** Task directions **
Reproduce word for word everything in the material below, from the line containing "Describe the element at coordinates (698, 909)" down to the line containing "Preferences [button] is", with both of those lines included.

** Data shown **
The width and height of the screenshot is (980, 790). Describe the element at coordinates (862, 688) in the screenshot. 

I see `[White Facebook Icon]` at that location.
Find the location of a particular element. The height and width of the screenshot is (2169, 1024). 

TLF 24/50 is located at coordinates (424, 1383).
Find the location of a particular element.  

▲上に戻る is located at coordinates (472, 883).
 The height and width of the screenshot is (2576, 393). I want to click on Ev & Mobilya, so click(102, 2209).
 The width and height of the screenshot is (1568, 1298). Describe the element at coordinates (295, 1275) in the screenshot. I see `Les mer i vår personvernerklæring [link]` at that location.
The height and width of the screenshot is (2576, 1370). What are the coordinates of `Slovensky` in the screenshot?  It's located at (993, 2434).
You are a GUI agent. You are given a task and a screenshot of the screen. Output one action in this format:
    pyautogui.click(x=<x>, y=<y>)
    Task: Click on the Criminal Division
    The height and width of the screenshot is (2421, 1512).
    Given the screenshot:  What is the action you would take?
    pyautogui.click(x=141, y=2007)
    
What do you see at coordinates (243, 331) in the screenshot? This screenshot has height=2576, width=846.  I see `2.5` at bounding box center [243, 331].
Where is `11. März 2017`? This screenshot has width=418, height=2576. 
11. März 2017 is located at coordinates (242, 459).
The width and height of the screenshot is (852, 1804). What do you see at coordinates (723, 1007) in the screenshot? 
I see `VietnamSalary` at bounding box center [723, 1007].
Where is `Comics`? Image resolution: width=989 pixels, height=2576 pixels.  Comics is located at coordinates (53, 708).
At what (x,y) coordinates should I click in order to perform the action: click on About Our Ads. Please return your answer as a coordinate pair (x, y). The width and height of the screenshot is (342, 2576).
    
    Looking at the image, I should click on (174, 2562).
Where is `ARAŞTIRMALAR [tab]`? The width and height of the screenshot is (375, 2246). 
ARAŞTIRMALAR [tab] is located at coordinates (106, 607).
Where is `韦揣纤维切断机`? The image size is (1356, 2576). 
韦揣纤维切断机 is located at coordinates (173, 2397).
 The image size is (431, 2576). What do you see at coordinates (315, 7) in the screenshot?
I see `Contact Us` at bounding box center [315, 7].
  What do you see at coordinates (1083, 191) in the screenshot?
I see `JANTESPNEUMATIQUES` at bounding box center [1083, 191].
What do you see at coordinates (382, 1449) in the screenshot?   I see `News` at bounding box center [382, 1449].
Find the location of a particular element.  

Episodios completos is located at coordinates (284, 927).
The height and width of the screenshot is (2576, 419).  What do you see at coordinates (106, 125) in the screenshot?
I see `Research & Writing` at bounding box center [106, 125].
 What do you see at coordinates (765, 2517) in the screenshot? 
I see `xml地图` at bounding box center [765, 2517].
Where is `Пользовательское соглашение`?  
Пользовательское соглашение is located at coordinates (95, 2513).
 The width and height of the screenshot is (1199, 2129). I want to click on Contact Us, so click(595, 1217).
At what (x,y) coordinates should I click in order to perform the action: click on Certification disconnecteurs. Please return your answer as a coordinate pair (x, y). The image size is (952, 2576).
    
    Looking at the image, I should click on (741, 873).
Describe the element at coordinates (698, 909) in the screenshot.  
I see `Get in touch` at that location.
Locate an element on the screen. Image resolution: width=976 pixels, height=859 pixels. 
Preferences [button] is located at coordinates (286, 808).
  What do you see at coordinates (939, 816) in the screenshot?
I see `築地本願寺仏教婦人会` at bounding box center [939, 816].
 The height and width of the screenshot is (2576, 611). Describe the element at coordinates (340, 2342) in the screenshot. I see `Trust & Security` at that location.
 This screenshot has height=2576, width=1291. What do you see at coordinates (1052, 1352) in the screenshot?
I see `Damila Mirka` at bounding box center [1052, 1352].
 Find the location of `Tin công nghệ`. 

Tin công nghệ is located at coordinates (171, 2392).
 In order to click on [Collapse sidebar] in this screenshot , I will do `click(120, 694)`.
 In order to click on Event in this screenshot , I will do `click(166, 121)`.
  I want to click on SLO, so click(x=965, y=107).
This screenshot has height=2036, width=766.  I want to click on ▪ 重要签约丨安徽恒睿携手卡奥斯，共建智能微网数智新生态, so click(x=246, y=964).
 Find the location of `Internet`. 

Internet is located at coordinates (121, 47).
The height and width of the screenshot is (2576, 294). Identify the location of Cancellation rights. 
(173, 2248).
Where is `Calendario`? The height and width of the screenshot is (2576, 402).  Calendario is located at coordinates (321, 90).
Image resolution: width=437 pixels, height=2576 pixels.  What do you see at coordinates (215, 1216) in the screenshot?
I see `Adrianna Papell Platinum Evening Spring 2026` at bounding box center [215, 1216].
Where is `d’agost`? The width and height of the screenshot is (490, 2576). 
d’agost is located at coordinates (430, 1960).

** Solution to the problem **
Describe the element at coordinates (698, 909) in the screenshot.  
I see `Get in touch` at that location.
Locate an element on the screen. Image resolution: width=976 pixels, height=859 pixels. 
Preferences [button] is located at coordinates (286, 808).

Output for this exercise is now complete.